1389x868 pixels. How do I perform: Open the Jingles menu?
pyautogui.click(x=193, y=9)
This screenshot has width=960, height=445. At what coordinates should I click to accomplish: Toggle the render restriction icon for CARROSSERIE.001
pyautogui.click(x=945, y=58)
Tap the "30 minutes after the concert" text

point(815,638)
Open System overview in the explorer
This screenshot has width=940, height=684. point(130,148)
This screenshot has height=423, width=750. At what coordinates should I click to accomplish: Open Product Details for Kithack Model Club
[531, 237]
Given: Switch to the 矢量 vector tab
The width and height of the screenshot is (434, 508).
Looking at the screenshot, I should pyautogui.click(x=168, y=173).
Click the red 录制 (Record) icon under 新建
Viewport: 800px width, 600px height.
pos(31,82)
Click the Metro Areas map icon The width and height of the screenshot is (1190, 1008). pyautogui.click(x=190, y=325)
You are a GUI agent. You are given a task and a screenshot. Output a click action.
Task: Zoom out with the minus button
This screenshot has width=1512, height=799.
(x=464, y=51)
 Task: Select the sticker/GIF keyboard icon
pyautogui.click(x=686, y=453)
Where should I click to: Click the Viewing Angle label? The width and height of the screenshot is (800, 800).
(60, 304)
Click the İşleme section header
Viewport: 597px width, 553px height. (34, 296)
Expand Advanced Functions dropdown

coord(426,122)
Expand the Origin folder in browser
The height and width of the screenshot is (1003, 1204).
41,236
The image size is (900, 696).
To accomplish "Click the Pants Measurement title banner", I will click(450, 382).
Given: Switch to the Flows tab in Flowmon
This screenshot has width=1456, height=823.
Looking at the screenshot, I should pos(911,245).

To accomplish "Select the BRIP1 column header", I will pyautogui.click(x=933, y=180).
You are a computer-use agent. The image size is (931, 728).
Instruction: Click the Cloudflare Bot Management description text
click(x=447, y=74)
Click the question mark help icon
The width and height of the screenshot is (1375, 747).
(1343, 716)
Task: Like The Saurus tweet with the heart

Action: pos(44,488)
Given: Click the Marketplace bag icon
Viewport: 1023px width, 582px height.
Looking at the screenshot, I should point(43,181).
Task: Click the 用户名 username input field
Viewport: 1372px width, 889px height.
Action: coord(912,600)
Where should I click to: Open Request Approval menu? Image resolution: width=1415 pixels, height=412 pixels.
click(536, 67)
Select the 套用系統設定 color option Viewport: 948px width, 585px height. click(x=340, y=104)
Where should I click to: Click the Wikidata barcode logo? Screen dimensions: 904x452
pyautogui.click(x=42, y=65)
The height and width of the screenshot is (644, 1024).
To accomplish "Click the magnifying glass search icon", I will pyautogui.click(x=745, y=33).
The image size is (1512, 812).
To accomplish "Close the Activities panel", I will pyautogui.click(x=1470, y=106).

Instructions for the task
What lines above contain "agent"? Copy them out.

Solution for this problem
You are a GUI agent. You are given a task and a screenshot. Output a click action.
You are a computer-use agent. The image size is (931, 728).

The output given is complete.